• @TheConquestOfBed
    link
    112 years ago

    Additionally, most transpeople who can finally get permission for actual hormones are still using hormone blockers to keep the new ones from having to compete with the ones your body makes. The hormone that attaches to receptors first will block others from attaching (fun fact: your cells’ hormone receptors will always accept either E or T regardless of your chromosome arrangement, with the more numerous hormone outcompeting the less numerous one). So unless you’ve made adjustments to your bits, you will need to stay on blockers forever or switch to a type that’s more commonly taken with your HRT regimen. The “puberty” part of the puberty blocker is a bit of a misnomer because you can take them at any age or use them to treat reproductive-related cancers.

    One of the neat things about the human body is its adaptability. Once you introduce hormones into the mix that weren’t there before, your cells are just like “oh, okay, new instructions have arrived” and start rebuilding things. Your genes, the ones currently in all your cells, reader, contain the instructions to make both masc and fem bodies. In fact, if you had received different hormones in the womb, but everything else remained the same, you’d have a totally different body regardless of what your genes say you “should” be.
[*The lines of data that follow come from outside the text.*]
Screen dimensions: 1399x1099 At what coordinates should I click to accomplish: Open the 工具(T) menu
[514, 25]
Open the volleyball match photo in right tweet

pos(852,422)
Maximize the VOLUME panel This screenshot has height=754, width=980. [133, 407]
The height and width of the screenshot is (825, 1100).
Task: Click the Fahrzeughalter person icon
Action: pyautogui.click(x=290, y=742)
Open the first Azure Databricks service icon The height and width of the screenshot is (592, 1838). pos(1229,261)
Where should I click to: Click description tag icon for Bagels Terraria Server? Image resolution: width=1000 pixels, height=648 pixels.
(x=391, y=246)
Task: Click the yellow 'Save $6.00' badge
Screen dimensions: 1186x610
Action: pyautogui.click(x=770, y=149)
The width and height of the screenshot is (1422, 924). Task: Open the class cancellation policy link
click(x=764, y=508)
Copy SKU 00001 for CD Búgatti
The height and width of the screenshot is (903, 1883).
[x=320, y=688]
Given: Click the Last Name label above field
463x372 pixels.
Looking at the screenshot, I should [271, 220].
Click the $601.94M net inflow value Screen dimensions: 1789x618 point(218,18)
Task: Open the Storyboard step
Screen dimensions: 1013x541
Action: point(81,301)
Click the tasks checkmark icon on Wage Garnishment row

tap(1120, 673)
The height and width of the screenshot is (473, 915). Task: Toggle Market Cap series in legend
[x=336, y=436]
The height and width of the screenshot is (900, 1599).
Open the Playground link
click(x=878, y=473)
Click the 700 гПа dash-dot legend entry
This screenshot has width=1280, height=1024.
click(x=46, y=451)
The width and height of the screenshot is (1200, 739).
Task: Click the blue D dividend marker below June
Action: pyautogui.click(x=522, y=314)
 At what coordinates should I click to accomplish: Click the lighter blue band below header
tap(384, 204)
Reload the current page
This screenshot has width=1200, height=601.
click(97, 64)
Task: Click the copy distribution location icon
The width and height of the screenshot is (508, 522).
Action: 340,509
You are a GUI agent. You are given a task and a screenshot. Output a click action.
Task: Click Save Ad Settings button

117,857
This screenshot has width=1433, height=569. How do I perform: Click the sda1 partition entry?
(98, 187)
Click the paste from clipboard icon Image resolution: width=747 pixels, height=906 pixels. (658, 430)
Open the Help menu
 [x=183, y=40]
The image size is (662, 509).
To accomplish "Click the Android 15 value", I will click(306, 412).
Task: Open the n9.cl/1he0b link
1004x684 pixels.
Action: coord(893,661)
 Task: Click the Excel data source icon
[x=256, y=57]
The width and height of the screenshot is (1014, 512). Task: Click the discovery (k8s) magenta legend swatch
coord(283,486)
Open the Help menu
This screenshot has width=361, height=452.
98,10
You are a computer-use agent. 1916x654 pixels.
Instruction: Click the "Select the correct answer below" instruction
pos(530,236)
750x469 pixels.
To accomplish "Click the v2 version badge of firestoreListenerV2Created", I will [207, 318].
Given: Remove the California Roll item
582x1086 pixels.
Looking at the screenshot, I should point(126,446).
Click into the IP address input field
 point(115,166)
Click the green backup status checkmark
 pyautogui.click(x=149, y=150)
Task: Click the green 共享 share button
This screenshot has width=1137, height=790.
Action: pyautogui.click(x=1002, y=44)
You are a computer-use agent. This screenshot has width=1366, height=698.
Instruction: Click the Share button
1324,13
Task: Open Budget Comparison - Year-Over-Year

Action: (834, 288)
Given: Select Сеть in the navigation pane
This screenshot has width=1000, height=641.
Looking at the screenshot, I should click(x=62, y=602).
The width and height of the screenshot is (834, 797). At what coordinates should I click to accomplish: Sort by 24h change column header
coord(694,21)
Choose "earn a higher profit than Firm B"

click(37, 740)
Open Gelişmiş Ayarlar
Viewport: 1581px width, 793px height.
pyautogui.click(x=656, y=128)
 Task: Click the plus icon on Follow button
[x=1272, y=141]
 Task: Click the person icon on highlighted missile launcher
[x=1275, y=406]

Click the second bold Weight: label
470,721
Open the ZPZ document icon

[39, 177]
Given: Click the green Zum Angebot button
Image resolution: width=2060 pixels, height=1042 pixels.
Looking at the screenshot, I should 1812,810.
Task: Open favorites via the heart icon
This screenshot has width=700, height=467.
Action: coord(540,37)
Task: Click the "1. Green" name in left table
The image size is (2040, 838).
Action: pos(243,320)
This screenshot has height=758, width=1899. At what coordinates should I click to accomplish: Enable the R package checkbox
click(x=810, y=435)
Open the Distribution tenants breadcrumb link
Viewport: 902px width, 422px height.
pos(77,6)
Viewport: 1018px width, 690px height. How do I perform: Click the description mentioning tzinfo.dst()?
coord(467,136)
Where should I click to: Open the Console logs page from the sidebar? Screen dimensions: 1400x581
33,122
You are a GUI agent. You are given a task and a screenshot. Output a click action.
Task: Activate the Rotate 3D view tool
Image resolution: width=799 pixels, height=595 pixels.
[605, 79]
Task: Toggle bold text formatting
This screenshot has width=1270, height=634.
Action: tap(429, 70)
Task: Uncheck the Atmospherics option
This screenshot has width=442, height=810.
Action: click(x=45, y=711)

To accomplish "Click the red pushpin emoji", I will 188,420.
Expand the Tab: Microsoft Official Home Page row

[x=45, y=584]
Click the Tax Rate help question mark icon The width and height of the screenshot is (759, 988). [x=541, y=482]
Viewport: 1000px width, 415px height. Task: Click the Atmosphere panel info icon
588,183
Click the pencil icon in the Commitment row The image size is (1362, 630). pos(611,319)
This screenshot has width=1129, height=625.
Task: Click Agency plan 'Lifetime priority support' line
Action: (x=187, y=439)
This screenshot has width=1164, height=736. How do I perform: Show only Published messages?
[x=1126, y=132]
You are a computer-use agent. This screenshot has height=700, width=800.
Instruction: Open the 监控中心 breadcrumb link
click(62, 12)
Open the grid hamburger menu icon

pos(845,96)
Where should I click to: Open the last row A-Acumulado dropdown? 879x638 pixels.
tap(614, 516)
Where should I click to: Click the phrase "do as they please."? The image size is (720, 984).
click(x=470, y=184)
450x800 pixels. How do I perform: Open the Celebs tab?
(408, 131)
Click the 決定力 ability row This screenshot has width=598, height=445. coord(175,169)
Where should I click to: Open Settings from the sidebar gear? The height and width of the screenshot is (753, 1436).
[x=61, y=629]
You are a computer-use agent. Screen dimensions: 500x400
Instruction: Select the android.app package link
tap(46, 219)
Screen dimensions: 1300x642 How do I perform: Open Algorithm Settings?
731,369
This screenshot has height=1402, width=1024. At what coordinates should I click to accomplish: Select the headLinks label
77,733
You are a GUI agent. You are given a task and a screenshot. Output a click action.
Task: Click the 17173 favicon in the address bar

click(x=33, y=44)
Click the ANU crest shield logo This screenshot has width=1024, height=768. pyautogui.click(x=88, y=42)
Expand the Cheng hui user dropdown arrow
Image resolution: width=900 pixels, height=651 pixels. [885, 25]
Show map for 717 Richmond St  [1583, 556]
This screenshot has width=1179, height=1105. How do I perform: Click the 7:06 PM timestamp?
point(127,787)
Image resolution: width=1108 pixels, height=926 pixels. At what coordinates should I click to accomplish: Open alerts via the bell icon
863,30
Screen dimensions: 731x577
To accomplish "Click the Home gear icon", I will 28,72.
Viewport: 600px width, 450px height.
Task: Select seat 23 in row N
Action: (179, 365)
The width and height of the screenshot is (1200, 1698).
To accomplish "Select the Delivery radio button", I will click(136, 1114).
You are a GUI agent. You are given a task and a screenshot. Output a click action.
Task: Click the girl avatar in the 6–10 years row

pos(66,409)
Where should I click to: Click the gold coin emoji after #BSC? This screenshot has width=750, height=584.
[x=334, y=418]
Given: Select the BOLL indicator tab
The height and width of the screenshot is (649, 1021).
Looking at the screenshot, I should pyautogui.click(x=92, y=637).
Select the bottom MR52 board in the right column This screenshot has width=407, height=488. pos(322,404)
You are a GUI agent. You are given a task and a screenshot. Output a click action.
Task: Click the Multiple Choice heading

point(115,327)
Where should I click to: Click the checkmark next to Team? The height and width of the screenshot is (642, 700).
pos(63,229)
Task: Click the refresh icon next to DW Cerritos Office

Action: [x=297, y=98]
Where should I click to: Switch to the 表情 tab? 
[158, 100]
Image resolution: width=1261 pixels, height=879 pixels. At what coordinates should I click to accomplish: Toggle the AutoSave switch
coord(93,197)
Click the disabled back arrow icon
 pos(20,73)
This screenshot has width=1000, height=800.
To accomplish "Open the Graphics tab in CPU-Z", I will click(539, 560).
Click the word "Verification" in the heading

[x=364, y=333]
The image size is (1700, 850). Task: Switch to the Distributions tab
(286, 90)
    In adulthood, this sort of change manifests as a “second puberty”, which can happen even in your 30s. A lot transpeople are sort of teenagery in adulthood, partly from social repression (coming out of your shell = really awkward) but also because your head is dealing with a lot of new info. So even if you don’t give trans kids puberty blockers, they’ll still have to do puberty again in their 20s but with the added effect of having to go through the first one they didn’t want.